In December I am accompanying singer Pinky Winters to Japan for a series of performances in Tokyo. I was going to phone her a little while ago and make arrangements to take her to the Los Angeles Japanese Consulate for a work visa, but first I thought I would ring up the Consulate and find out particulars. Getting Pinky there and back home would take the better part of the day.
In the process of talking to the very nice gentleman (with a slight Japanese accent) at the Consulate, for no particular reason he asked, "What does the person do?" I said, "She is a singer." To which he replied, "Oh, we make exceptions in the case of entertainers. She does not have to come with you."

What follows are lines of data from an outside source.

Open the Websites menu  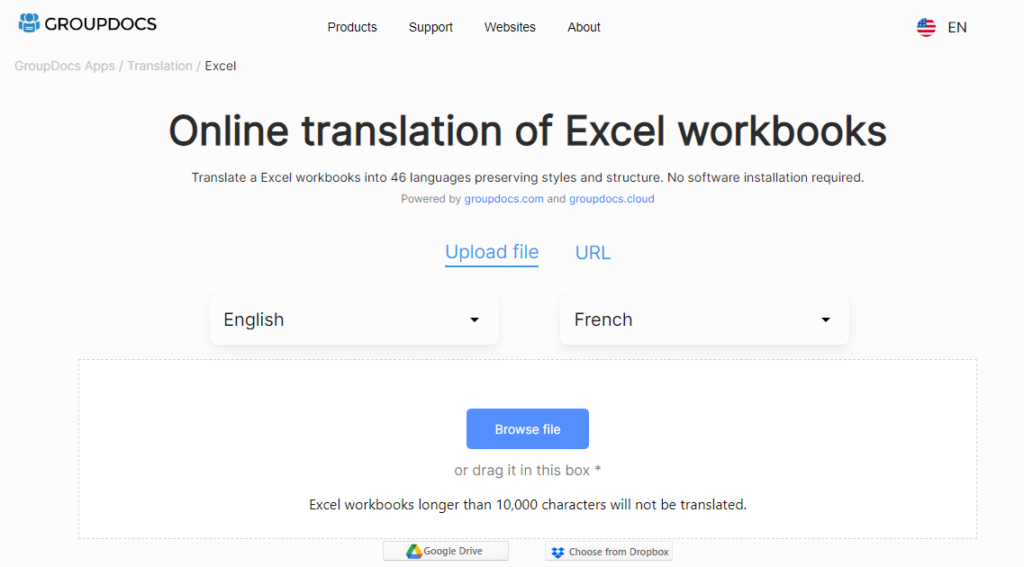coord(510,27)
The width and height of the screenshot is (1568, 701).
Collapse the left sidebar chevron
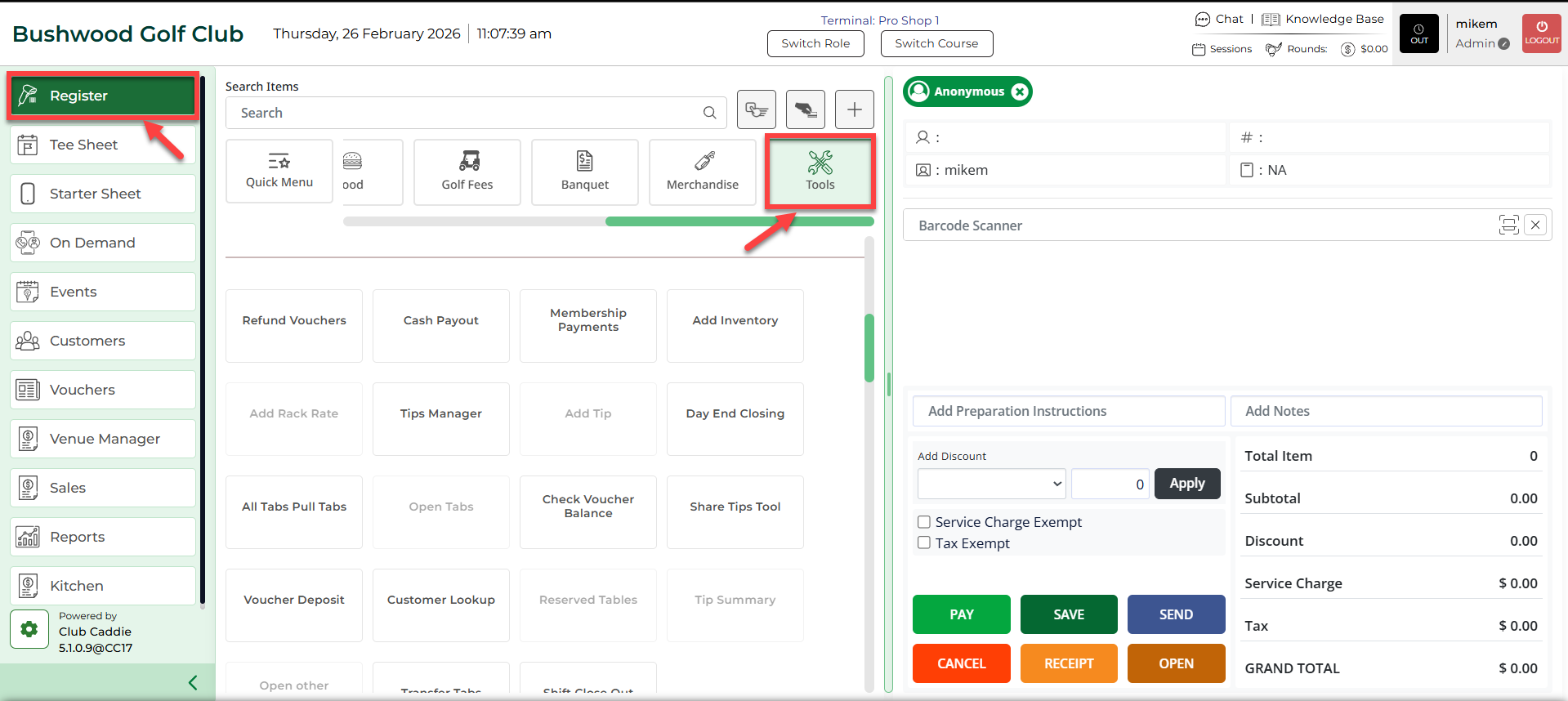tap(193, 682)
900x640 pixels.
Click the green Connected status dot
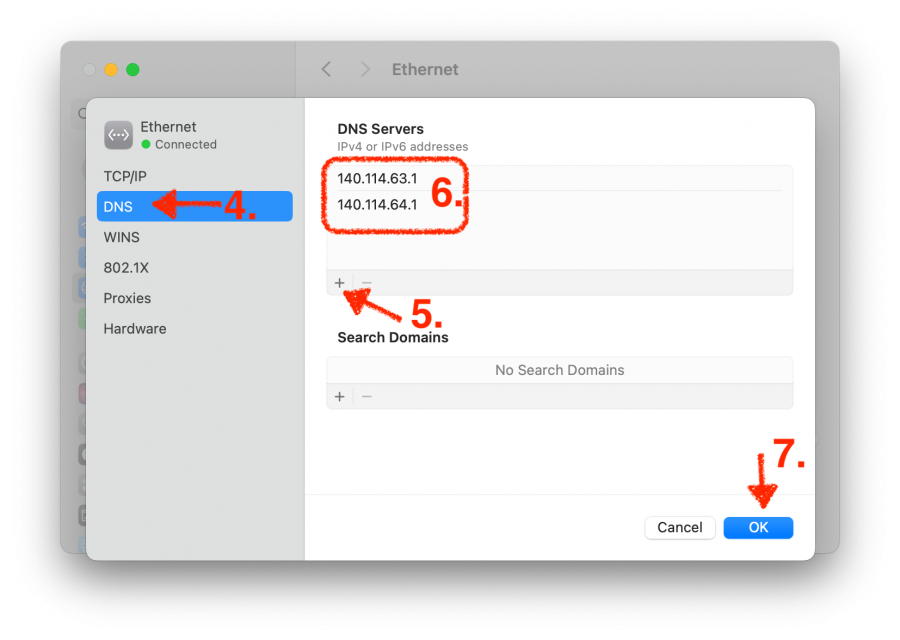pyautogui.click(x=146, y=145)
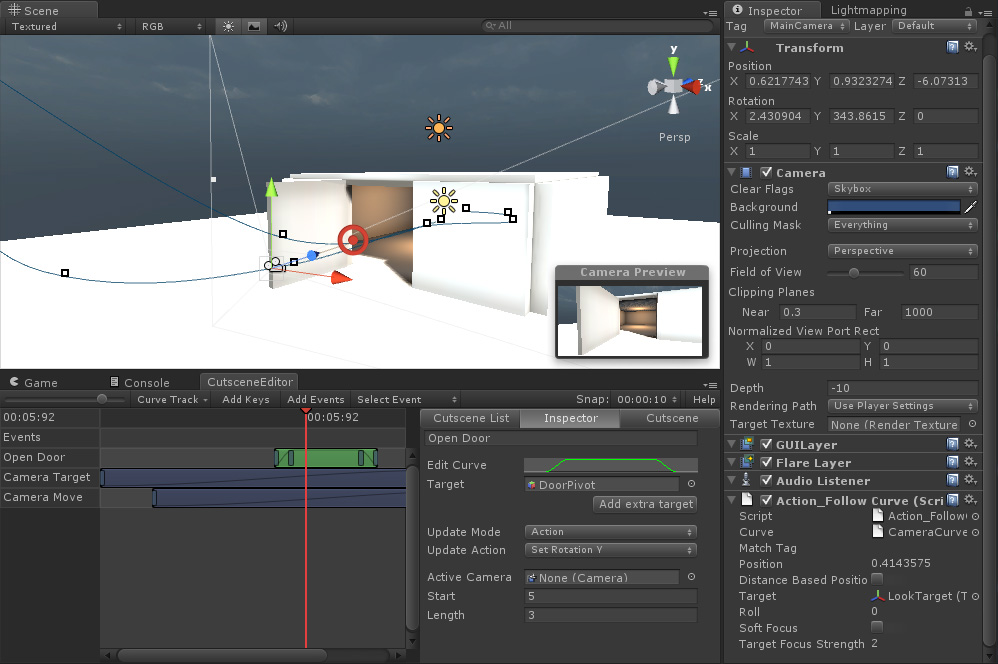Open Transform component help icon
The width and height of the screenshot is (998, 664).
(x=952, y=47)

To say that I was astounded at the thoughtfulness of both his asking his question in the first place, and then their exception to entertainers simply amazes me. There are probably ten people in the United States who would be thoughtful enough to ask me the question, "What does the person do?" I don't think it is an accident that one of them turned out to be Japanese. I don't mind so much for myself, but Pinky really does have better and more important things to do, i.e. sorting music, rehearsing, etc. And the kind of red tape involved in getting a work visa for a foreign country is just the sort of thing that can make performers want to give up show biz forever.
Anyway, very simple. It only takes three or four days to receive work visa. This will all be done by the end of next week. Hooray!
I just might be living in the wrong country.